(Saved data entries)
——————

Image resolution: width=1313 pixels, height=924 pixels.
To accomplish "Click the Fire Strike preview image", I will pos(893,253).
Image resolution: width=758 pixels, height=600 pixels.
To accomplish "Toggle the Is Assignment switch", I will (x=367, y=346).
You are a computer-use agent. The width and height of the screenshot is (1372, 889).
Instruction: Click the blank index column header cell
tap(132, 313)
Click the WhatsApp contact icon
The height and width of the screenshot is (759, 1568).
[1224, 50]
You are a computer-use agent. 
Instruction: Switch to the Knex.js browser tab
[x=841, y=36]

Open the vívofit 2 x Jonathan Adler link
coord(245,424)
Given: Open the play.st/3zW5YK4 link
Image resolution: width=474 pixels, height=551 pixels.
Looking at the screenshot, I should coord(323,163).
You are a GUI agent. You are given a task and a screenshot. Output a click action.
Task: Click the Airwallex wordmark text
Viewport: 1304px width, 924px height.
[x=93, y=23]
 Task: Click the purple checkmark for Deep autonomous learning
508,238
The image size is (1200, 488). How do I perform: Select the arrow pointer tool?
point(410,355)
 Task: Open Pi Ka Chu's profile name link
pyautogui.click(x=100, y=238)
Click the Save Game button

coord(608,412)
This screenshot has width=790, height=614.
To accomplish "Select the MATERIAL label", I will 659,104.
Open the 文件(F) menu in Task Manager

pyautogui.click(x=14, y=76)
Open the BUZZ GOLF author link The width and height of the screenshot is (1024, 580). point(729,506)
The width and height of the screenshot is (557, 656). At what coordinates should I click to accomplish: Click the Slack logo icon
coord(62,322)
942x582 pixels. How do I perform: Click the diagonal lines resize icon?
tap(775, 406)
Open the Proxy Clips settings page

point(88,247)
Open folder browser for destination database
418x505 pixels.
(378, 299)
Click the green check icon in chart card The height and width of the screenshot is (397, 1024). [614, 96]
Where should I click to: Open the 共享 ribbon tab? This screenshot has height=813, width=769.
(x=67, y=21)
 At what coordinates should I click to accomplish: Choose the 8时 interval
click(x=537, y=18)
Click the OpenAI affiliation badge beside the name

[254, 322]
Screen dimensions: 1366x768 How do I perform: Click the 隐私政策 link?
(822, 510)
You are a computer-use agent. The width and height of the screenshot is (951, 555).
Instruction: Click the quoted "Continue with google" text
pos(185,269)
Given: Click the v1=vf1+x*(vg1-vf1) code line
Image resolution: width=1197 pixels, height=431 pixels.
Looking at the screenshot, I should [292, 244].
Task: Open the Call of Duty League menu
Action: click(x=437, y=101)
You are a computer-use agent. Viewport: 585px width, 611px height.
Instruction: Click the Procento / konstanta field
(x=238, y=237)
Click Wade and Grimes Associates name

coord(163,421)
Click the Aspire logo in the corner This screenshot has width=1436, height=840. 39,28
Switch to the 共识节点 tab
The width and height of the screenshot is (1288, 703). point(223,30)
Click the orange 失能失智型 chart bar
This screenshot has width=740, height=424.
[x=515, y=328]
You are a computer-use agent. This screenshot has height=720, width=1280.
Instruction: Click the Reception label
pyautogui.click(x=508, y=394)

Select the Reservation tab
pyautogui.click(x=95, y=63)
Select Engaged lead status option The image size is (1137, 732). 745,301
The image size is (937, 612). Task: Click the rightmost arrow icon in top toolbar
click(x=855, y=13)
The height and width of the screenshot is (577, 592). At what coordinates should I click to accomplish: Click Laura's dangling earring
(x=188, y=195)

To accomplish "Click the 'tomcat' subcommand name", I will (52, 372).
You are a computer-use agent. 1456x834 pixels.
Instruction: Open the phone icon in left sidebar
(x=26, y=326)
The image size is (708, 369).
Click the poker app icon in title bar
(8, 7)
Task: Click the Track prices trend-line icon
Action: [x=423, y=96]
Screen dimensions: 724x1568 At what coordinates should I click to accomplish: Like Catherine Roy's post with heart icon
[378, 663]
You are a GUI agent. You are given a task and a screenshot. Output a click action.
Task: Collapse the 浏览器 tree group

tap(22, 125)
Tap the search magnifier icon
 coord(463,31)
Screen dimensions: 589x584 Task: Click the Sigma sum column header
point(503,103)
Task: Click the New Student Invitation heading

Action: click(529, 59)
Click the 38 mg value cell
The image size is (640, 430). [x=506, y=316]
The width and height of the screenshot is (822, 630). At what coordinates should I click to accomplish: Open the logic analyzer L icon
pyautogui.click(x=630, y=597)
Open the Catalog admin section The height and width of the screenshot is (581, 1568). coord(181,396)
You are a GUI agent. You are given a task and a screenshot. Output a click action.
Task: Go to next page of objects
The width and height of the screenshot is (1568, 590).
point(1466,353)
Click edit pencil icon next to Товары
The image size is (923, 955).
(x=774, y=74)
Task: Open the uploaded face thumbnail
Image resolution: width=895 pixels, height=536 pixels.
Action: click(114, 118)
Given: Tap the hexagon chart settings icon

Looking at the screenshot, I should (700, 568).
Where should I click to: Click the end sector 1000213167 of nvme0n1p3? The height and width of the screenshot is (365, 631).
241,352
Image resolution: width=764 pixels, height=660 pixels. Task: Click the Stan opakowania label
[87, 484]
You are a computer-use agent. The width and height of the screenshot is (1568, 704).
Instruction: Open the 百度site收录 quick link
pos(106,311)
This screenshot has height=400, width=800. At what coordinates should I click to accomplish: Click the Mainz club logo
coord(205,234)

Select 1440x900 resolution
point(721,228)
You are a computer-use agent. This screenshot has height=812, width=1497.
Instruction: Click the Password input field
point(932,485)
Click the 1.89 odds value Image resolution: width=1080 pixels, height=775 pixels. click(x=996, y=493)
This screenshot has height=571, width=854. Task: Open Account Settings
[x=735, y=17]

——————

### [ABOUT THIS TASK]
Pull out each line of the entries that contains "computer".

### [ANSWER BELOW]
You are a computer-use agent. The width and height of the screenshot is (1372, 889).
You are a computer-use agent. 
You are a computer-use agent. The width and height of the screenshot is (951, 555).
You are a computer-use agent. Viewport: 585px width, 611px height.
You are a computer-use agent. This screenshot has height=720, width=1280.
You are a computer-use agent. 1456x834 pixels.
You are a computer-use agent. The width and height of the screenshot is (1568, 704).
You are a computer-use agent. This screenshot has height=812, width=1497.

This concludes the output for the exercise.